In the list of components, the deployment stamp consists of services that participate in processing of a request: Those services include App Services and the API code and Cosmos DB. The stamp also includes non-functional components: Key Vault, Container Registry. The application has a third-party dependency on a performance and resilience framework. System-managed identities are used between components of the stamp.

In the stamp, App Services is configured to automatically scale based on load.

Separate environments are used for production and dev/test. The production environment uses App Service plan Standard SKU. This choice was made to have the capability of prewarming the application to a slot before deploying it to production. In the dev/test environment, the SKU is lowered to the Basic SKU for cost optimization. Both environments have their own instances of services. Only the Container Registry is shared between the environments.

The containerized API code is delivered in a single container image that runs in App Service. The API has multiple HTTP endpoints that are used by various frontends for both reads and writes. The frontends are out of scope for this module. However, they're in scope in the big picture for the mission critical status of this solution. The code was instrumented with Application Insights to capture some basic telemetry. The team that developed this code also manages the CI/CD pipeline for the API container image and the CI/CD pipelines.

Tradeoffs

However, as with everything, there are tradeoffs with the current architecture. Business requirements prioritized cost optimization over reliability and operations.

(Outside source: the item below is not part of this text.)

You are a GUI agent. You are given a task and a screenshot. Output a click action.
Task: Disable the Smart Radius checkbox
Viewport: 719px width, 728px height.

To keep within the cost limits, the architecture hasn't evolved. The components fall short when taking advantage of the reliability capabilities offered by the platform. For example, the choice of SKU for compute prevents the workload from using Availability Zones. For telemetry, an older version of Application Insights is used that isn't integrated with Log Analytics.

Also, access to the workload is overly pervasive. For example, without any virtual network integration, all Azure services can be directly reached over the public internet.

When the solution was developed, the app development team used a single Azure Subscription, colocating dev/test and production in the same subscription. The choice was made to make tooling easy for the DevOps teams. But, production resources and dev/test resources aren't completely isolated. Some resources are shared between the two environments. They did get an isolated subscription from the rest of the solutions from Contoso Shoes.

Also, the dev/test environment is a single environment that is shared across all members of the development and QA team. The choice was justified given the size of the teams and coordination between them didn't need a higher degree of isolation. As the team and solution evolved, the single dev/test environment increasingly caused integration complexity as workstream lifecycles collide. The churn and its impact on reliability have been expensive.

Project specification

The company wants to add capabilities to their solution architecture so that it's able to handle the expected increase in load. Here are the business requirements:

  • Build the capability to withstand regional failures by extending the architecture to multiple regions
  • Improve customer experience by serving clients faster in a region geographically closer to them
  • Align with Azure roadmap and take advantage of the latest reliability features offered by Azure services
  • Catch issues early and detect their cascading impact in the system by building an overall health model

Those requirements are only the prioritized list of their improvement plans. The application team is aware that all design areas must be considered to bring this solution's reliability up to mission critical standards. Rest assured, they won't stop improving their solution and operations after you've helped them with the aspects covered in the upcoming exercises. Welcome to the team, Contoso Shoes is looking forward to hearing your recommendations.

Setup

In this Challenge Project, you'll be taking on the role of an architect who will help Contoso shoes achieve their reliability outcomes, starting with the prioritized items above.

  • We recommend that you use the architecture diagramming tool to visualize the architecture.
  • You don't need an Azure subscription for this challenge if you're comfortable with the services and their features.